「はるがいったら」 飛鳥井千砂

両親が離婚し、離れて暮らす姉弟。
完璧主義の姉・園は、仕事もプライベートも自己管理を徹底しているが、婚約者のいる幼なじみと不毛な恋愛を続けている。
体が弱く冷めた性格の弟・行は、寝たきりの愛犬・ハルの介護をしながら高校に通い、進路に悩む。

行が入院し、ハルの介護を交代した園。
そんな二人に転機が訪れ―。

第18回 小説すばる新人賞受賞

犬が好きな人なら、泣いてしまうかも。

久しぶりの飛鳥井さん。
こちらは第18回小説すばる新人賞受賞作なんですね。
毎回感じる「わかるよわかる」というこの感じ。わかるからこそチクッと胸が痛いところもあれば、なんだか懐かしく思えるところもあって、改めて好きだなあと思いました。

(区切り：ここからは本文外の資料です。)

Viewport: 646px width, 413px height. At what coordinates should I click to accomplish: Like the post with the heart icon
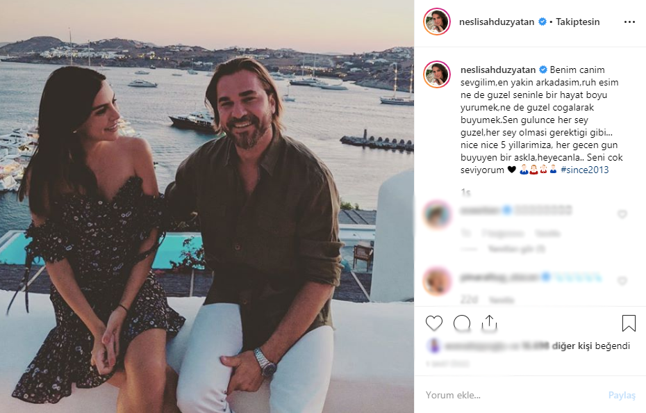point(434,323)
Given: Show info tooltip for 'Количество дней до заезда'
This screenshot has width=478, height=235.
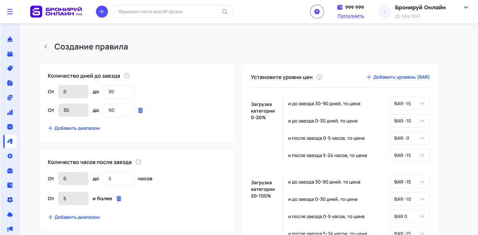Looking at the screenshot, I should 127,76.
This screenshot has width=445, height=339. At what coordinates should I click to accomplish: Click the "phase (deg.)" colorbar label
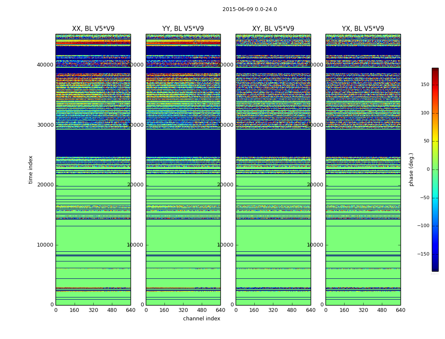[x=411, y=170]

物語の中心は、完璧主義な姉と病弱な弟、そして老犬ハル。
描かれているのは何気ない日常なんですが、飛鳥井さんの瑞々しい感性でもって切り取られた世界は、何だかかけがえのない大切な日々に映ります。
写真を見ても、小説を読んでも感じることですが、「ああ、この人には世界がこんな風に見えているんだな」という感動がこみ上げてきます。

登場人物でいえば、私は園が好きです。
美人だし完璧そうなのに、誰よりも不器用なところが愛おしい。
園と恭司、実は鏡に映したようにそっくりですよね。
恭司も随分残酷なことをするものだ、と思うんですが、常識外れではあるものの、きっと悪意のない愛情表現なんですよね。それがまた悔しい。
まるで状況は違うのに、気付けば園に感情移入している自分がいました。

一方で、園が嫌い!という女性の気持ちもわからないではない。
見るからに高嶺の花な園には、羨ましさ半分、妬ましさ半分というところでしょうか。
「たとえ何があっても、相手を傷つけていいという理由にはならない」と心から理解するためには、実はそれなりに精神を成熟させる必要がある、と気づいたのは大人になってからです。

園も好きですが、行の若々しさ満載の物語も爽やかさ満載で胸がきゅっと締め付けられます。
行となっちゃんみたいな友情も、すごく素敵。
それに、行と忍の家族関係も。
いい時期に、いい人たちと関係を築けたんだね、と読んでいて微笑ましい気持ちです。

なかなか人の感情というのはシンプルではないから、複雑な想いもたくさん重ねるけど、それでも大切な人がいる日々というのは、それだけで随分愛おしいものだと、この本が教えてくれました。